Make Your Own Carriage-House Garage Door For A Fraction Of The Retail Price

When you're looking for a traditional carriage-house garage door, you may experience sticker shock. These types of garage doors are among the most expensive of them all, with prices reaching close to $2,000. But, you don't need to put yourself in the poor house just to get a new garage door. Instead, follow these instructions to learn how to make a new door for a fraction of the retail price tag:

Tools & Supplies For This Project

  • Hardboard garage door (You may need to special order this item.)

  • ¼x4x8 cedar tongue and groove

  • 1×4, 1×6, 1×8, 1×12 cedar boards

  • Miter saw

  • Air hose

  • Air compressor

  • Brad nail gun

  • Jigsaw

  • Drill

  • Paintable silicone chalk

  • Snap chalk lines

  • Drywall screws

  • 1×3 cleats

  • Sand paper

  • Heavy duty construction adhesive

  • Exterior primer and paint in the color of your choice

  • Safety glasses

1. Create a plan.

Grab some graph paper and sketch out what you'd like your new carriage-house garage door to look like.

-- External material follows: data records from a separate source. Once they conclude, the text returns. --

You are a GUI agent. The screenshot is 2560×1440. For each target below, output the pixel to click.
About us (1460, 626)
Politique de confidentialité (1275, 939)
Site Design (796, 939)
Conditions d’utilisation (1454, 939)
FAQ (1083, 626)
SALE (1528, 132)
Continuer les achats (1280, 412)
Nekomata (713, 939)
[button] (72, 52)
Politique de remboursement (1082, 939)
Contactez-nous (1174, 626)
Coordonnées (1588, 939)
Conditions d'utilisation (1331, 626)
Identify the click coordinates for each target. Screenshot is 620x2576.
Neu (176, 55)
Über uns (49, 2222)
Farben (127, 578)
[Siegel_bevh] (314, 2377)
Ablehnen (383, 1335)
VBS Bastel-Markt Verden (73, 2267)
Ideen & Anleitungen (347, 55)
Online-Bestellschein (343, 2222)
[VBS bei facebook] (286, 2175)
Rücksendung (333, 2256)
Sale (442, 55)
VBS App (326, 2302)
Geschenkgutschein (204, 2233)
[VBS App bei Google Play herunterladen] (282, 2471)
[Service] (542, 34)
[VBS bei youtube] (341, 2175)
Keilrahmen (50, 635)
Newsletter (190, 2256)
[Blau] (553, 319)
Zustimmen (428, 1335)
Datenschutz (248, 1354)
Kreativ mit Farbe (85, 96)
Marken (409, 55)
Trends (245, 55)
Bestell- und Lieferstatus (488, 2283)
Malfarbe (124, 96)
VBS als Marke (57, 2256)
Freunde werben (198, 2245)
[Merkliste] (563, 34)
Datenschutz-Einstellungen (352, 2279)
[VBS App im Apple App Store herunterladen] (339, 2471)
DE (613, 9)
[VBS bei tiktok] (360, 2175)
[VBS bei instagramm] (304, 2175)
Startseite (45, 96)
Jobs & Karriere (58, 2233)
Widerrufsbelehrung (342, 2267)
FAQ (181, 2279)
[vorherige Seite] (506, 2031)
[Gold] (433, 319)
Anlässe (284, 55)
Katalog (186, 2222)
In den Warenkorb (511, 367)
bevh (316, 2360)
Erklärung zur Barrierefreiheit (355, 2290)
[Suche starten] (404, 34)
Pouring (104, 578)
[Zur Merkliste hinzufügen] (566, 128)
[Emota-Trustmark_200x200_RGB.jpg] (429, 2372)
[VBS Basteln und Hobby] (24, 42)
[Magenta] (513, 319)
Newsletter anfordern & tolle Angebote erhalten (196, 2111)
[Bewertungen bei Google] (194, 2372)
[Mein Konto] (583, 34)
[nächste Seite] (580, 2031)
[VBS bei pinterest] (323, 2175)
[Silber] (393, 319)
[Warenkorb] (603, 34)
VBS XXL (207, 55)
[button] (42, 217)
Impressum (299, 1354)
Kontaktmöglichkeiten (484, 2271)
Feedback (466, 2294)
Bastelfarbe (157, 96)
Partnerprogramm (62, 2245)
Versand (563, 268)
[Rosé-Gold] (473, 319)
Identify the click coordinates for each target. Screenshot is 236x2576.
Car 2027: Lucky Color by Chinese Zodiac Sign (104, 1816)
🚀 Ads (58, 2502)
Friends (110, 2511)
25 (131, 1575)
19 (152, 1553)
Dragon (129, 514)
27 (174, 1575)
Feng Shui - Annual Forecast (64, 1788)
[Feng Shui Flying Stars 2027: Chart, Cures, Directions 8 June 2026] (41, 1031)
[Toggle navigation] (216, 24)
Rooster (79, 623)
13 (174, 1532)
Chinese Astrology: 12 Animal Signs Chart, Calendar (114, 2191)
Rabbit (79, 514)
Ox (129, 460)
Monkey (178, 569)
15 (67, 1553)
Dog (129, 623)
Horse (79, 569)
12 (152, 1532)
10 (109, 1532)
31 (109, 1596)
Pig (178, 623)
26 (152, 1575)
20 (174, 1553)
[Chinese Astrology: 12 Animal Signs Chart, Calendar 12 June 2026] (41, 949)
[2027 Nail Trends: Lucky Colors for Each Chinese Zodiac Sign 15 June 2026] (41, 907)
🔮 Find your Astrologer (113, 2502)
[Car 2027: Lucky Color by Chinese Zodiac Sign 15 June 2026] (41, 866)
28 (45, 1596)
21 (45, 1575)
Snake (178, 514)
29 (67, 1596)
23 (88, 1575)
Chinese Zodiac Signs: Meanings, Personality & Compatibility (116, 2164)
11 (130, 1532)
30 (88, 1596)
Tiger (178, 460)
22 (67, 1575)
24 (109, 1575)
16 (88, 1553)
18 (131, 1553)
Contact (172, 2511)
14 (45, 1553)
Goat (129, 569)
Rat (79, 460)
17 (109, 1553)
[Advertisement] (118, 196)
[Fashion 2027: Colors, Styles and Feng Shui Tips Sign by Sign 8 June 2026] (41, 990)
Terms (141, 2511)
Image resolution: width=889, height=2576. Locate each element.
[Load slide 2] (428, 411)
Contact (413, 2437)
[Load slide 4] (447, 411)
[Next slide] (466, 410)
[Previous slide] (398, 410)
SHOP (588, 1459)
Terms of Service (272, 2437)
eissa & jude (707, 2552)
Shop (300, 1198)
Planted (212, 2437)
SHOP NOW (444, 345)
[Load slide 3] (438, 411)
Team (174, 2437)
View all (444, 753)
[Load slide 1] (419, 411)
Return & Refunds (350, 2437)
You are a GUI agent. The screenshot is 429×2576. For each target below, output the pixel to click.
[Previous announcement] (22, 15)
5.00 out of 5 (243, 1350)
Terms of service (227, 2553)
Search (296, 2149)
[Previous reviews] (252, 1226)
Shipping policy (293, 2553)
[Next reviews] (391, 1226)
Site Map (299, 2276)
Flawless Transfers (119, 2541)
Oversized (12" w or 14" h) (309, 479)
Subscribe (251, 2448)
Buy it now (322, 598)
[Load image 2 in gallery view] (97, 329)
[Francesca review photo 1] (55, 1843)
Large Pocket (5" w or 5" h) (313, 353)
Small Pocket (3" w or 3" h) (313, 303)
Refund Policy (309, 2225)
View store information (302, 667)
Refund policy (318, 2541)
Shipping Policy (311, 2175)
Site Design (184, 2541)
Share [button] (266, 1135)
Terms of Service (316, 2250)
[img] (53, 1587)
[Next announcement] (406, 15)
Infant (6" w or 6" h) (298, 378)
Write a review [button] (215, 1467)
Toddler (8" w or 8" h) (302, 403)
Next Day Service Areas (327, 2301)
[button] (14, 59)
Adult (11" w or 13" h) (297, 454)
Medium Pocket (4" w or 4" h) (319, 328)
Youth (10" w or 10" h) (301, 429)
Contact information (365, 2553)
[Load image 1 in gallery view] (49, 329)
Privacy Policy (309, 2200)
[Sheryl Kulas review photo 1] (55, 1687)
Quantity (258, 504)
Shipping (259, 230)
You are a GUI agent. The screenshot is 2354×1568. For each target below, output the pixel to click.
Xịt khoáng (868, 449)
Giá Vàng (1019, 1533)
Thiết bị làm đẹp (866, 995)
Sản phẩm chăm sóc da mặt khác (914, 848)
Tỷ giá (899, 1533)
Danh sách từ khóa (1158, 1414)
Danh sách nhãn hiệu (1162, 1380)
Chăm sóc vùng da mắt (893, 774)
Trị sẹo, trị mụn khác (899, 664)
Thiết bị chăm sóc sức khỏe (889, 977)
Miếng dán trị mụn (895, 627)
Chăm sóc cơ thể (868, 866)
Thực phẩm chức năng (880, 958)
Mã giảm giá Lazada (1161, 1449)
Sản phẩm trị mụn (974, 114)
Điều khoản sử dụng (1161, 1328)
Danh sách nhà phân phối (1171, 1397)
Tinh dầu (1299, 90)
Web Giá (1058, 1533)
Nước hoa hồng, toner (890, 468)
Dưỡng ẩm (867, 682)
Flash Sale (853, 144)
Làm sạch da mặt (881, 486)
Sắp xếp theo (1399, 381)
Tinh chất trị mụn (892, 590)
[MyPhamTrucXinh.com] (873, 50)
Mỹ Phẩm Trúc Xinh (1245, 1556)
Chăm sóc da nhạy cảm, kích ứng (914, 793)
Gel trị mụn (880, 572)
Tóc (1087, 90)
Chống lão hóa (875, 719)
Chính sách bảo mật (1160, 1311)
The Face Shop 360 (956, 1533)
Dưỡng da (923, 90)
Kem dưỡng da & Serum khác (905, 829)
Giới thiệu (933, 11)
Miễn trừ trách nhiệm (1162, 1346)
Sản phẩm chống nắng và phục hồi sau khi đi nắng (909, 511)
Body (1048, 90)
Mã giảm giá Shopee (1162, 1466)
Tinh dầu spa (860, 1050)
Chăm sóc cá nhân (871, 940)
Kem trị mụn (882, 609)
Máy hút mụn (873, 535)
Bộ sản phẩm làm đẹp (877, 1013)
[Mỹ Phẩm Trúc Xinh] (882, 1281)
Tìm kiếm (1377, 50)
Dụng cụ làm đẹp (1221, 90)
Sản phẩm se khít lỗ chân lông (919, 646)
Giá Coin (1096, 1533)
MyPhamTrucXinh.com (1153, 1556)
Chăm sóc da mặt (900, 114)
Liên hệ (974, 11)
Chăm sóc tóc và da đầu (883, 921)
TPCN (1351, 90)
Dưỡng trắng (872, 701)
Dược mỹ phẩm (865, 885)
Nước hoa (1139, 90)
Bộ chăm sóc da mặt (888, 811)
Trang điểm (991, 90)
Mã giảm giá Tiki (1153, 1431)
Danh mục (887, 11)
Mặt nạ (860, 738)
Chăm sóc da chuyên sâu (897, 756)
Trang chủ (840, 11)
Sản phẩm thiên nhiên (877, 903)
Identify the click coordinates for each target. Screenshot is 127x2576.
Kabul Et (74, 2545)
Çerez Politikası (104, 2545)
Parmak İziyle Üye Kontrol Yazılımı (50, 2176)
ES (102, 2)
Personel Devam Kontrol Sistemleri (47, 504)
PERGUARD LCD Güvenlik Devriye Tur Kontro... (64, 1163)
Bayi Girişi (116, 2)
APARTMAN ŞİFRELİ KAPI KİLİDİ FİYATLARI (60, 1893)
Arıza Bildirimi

Make this drawing to scale, using the proper measurements of your garage door opening and the garage door itself. Traditionally, this type of garage door has arches at the top and rails, stiles, and slats on the rest of the space. Now put on your safety glasses and get ready to work.

2. Draw directly onto the new doors.

First, lay down your new garage door panels in the right order. They should be marked top, middle, and bottom, to make it easier for you. Overlap the edge grooves and then temporarily secure the panels together with drywall screws and 1×3 cleats. Use a pencil to transfer your graph paper plan, keeping the measurements, directly onto the panels. Use snap chalk lines to indicate where the rails and stiles will be placed. Make sure the spaces between the stiles are identical.

3. Install the bottom rail.

Use heavy-duty construction adhesive and silicone caulk to place the bottom rail into position. When applying the caulk bead, make sure it's "kissing" the bottom of the chalk line so some will squish out and create a watertight seal along the top of the board. The rail should be glued to the garage door with the rough side up. Drive a nail into the rail every 12 inches for extra security.

4. Install the stiles.

Using the same method described above, install the edge, center, and intermediate stiles onto the door with construction adhesive and caulk. The ends of the stiles should be even with the door panel seams. Use the caulk lines for guides. At the top of the third panel, place the 1×6 rails.

5. Create the arch.

Take the 1×12 top rails and draw arches on them. A screw is a great tool to use as a center point and a tape measure makes a fantastic giant compass, which will give you a perfect arch. Use a jigsaw to cut the arch, and then sand the edges. Glue the arches to the top of the garage door by using construction adhesive and silicone caulk, just like you did to install the rails and stiles.

6. Prepare the tongue-and-groove slats.

Measure the height of the first garage door panel, and mark a slat to that length. Install a "bump block" on the miter saw so all the slats will be this same length. Then, cut 12 slates all this same length. Lay the slats down on the ground, side-by-side, to create a test panel. Mark each end slat to make centering easier during the garage door installation.

7. Install the slats.

Rip the first tongue-and-groove to the appropriate width as indicated by your mark. Then, put it into position with the tongue facing out. Install the remaining slats. When you get to the last one, rip it to the proper width so it will butt tightly against the other stile. When you're done with the first panel, install the slats on the second and third panels the same way.

8. Finishing the garage door.

With all the slats now installed, put more silicone caulk where the stiles and rails meet to make the door water-tight. Remove the cleats that are holding the door panels together. Paint the panels first with a stain-blocking primer. After that has dried, apply two coats of exterior paint in the color of your choice. When that is dry, you can install your new garage door, or hire a professional to install it for you.

Special Considerations

  • You may need over-sized jamb brackets to install your new door because you are adding ¾ inch of thickness to the existing door. Also, the tracks may need to be set back an extra ¾ of an inch.

  • Your door is going to be about 60 pounds heavier after you're done, so make sure the springs and garage door opener can handle that additional weight. If not, buy ones that can handle the load. Ask garage door repair specialists for more information.

  • Using heavy-duty horizontal reinforcement bars on the back of the garage door panels will prevent bowing. They should be installed after your new door is hung.